### Texte source
Toute une colonie vient de Pourru-aux-Bois (Ardennes) : la famille Chauvency, avec cinq enfants ; les célibataires Clément Clunier et Jean Collard. Le frère de ce dernier, Jean-Pierre Collard, avec sa femme et trois enfants, le rejoindra un peu plus tard.

Des gens d’Annonay (Ardèche), sans doute attirés par le comte de Soras, sont aussi en voie de former un petit noyau. La famille Jamet compte trois filles. Jean Sage, qui travaille sur la ferme Richelieu, sera le premier Français à faire souche à Saint-Hubert. Trois mois après son arrivée, il épousera Marie Sauze, également d’Annonay.

Émile Janet, célibataire, fils d’un fabricant de champagne d’Ay (Marne), songe à mettre sur pied une fromagerie de gruyère moderne. Il a amené deux excellents collaborateurs François Dunand, de Songieu (Ain), qui prendra la direction de l’entreprise, et Alexandre Jeannot, de Beynes (Seine-et-Oise). Arrivent en même temps : le comte Max de Quercize ; le vicomte Alphonse de Seyssel, de Songieu qui sera l’associé de Janet ; le comte Paul de Beaudrap, de Denneville (Manche), et sa femme, née Yvonne de Bibard, de Bray-sur-Somme (Somme) ; Louis Allène, Louis et Joseph Siaud, qui travailleront d’abord à la Rolanderie.


Souvenirs d’une brève période de gloire

Le baron et la baronne de Salvaing de Boissieu furent les hôtes de leur fille et de leur gendre à la Rolanderie. On y vit aussi le baron de Ravignan et plusieurs autres visiteurs de marque. Saint-Hubert se flatte de posséder les quatre premières familles nobles qui ont colonisé au Nord-Ouest. Il est certain qu’aucun autre centre n’eut jamais aussi riche collection de personnages titrés venus dans l’espoir de refaire leur fortune, tout en menant la vie de grands seigneurs. Un voyageur a remarqué au passage une fort élégante cavalière. C’est l’une des demoiselles van Brabant qui parcourt le pays au galop de son cheval. Et notre observateur de conclure : « Les amazones vont peut-être devenir nombreuses dans la vallée de Pipestone. »

### Volets de l'exercice
**1.** Recopiez à l'identique le passage sur les colons de Saint-Hubert, en commençant à « Émile Janet, célibataire, fils » et en terminant à « d’abord à la Rolanderie. ».
**2.** Reprenez mot pour mot toutes les lignes des enregistrements, sans les images.
Le texte et les enregistrements sont deux documents indépendants l'un de l'autre.

### Enregistrements fournis
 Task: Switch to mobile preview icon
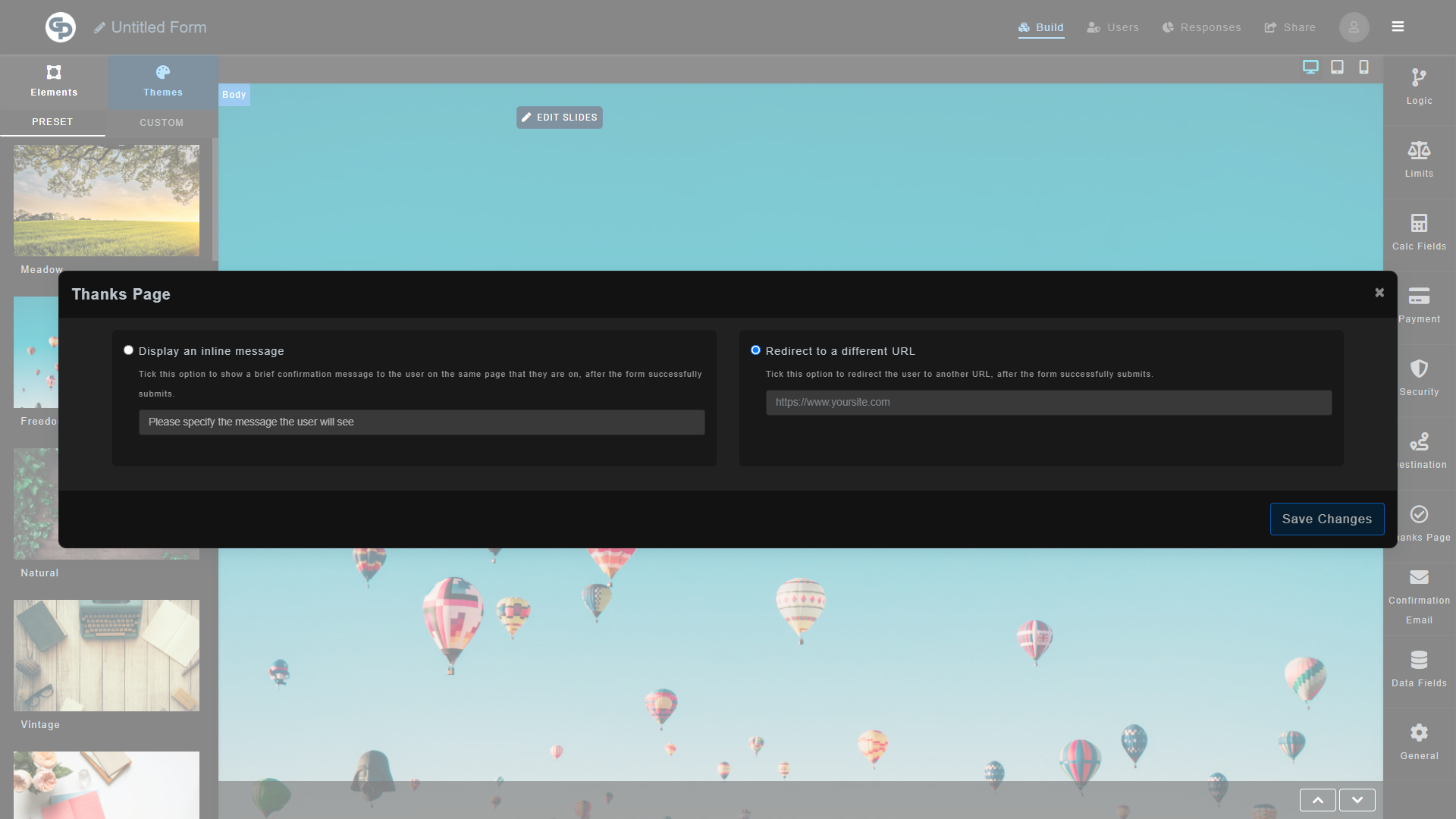(1363, 67)
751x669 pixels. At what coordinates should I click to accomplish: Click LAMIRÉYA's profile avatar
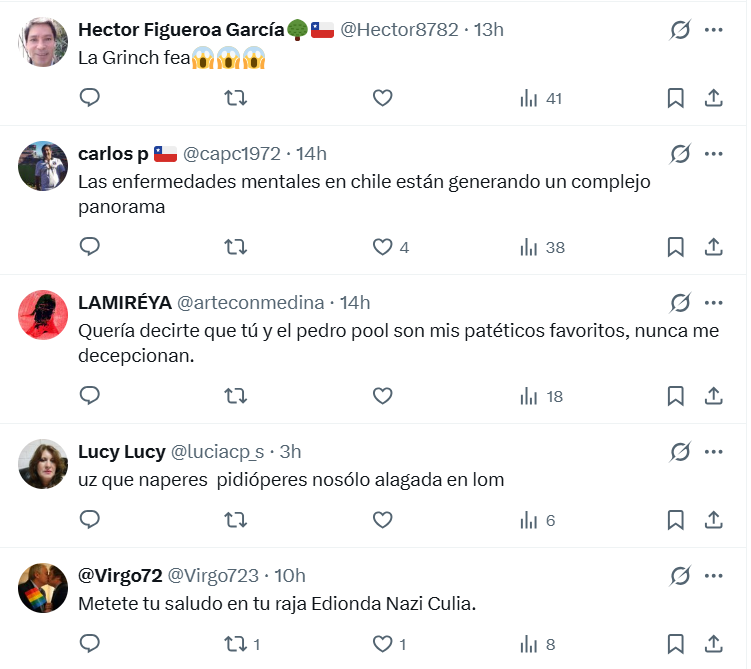[43, 316]
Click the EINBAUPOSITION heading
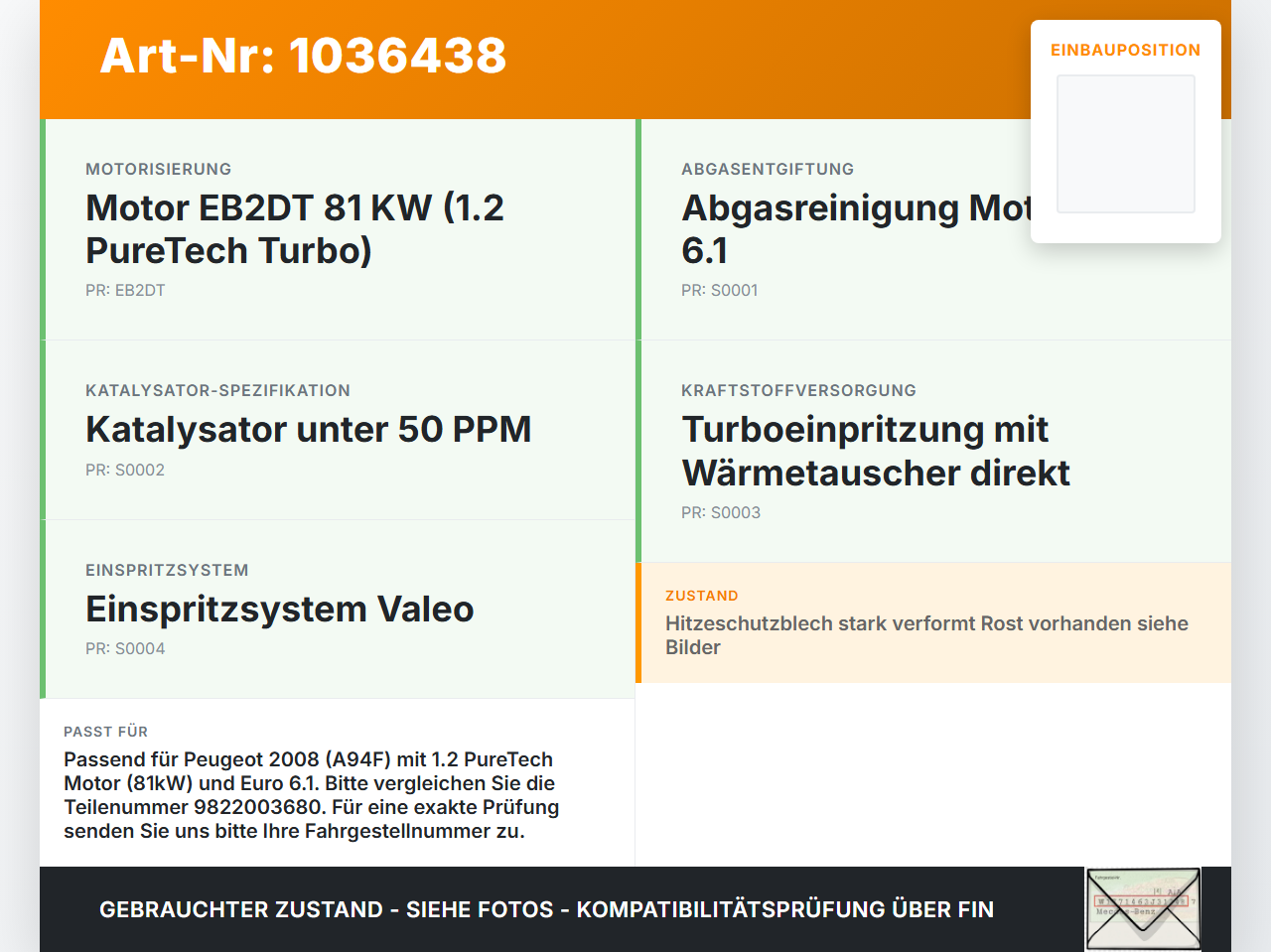The width and height of the screenshot is (1271, 952). [1126, 50]

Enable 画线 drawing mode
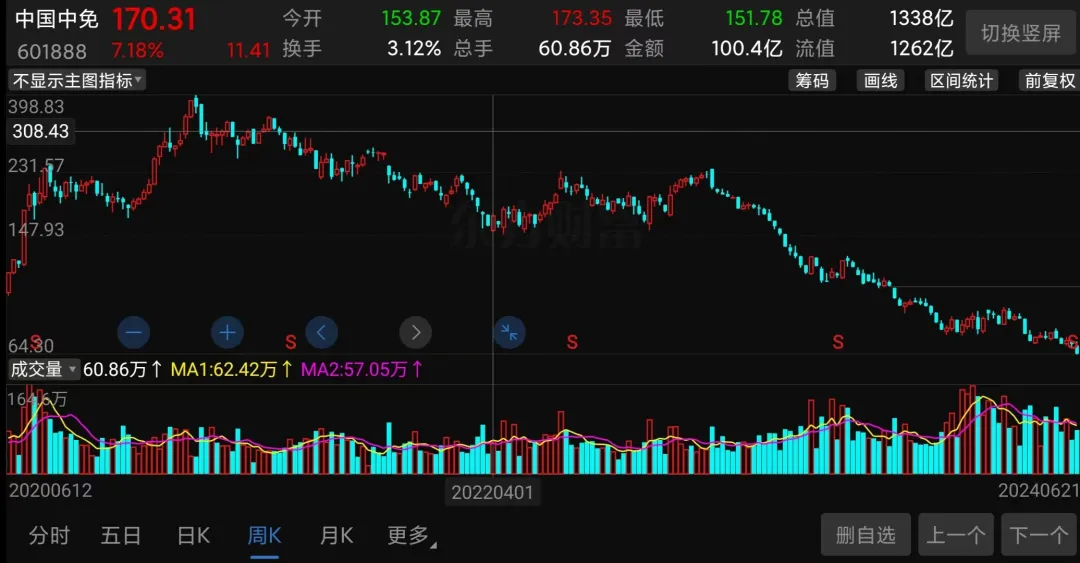[881, 81]
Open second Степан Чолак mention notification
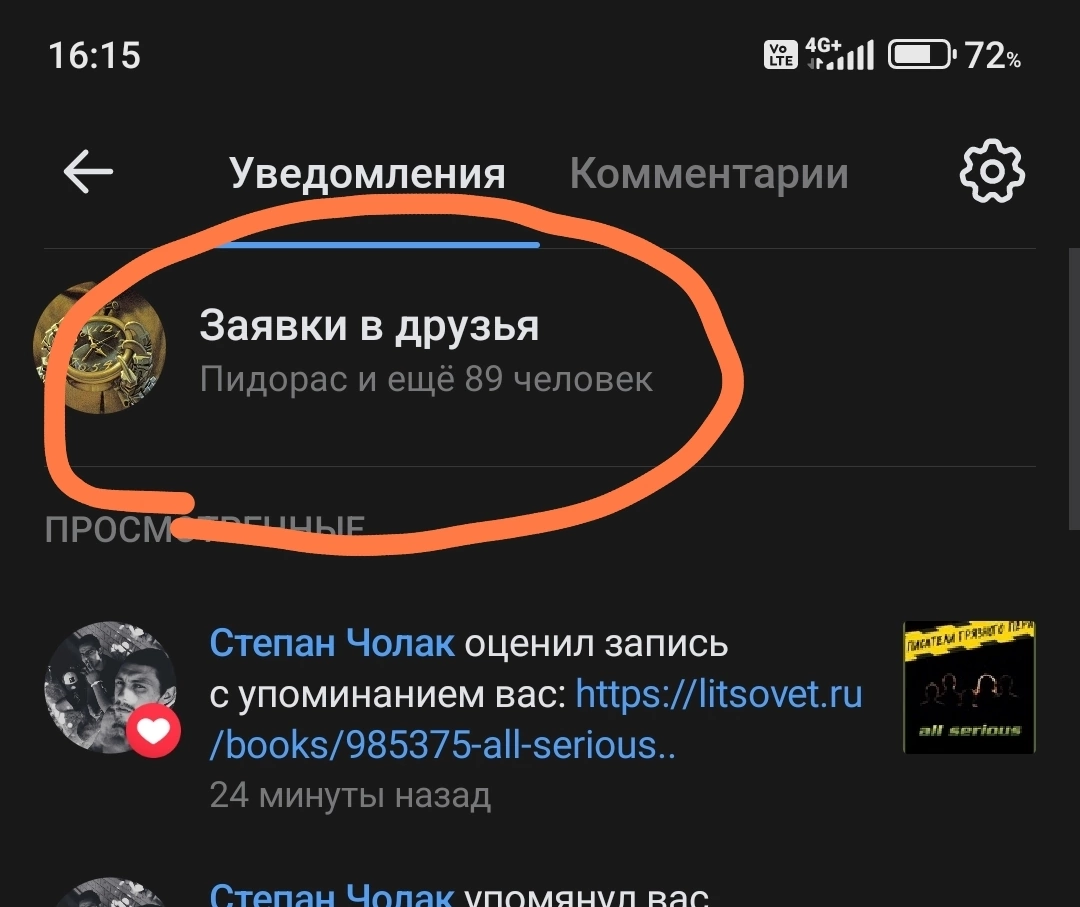This screenshot has height=907, width=1080. (540, 893)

### Réponses
**1.**
Émile Janet, célibataire, fils d’un fabricant de champagne d’Ay (Marne), songe à mettre sur pied une fromagerie de gruyère moderne. Il a amené deux excellents collaborateurs François Dunand, de Songieu (Ain), qui prendra la direction de l’entreprise, et Alexandre Jeannot, de Beynes (Seine-et-Oise). Arrivent en même temps : le comte Max de Quercize ; le vicomte Alphonse de Seyssel, de Songieu qui sera l’associé de Janet ; le comte Paul de Beaudrap, de Denneville (Manche), et sa femme, née Yvonne de Bibard, de Bray-sur-Somme (Somme) ; Louis Allène, Louis et Joseph Siaud, qui travailleront d’abord à la Rolanderie.

**2.**
 Task: Switch to mobile preview icon
(1363, 67)
751x669 pixels. At what coordinates should I click to accomplish: Click LAMIRÉYA's profile avatar
[43, 316]
Click the EINBAUPOSITION heading
The width and height of the screenshot is (1271, 952). [1126, 50]

Enable 画线 drawing mode
[881, 81]
Open second Степан Чолак mention notification
This screenshot has height=907, width=1080. (540, 893)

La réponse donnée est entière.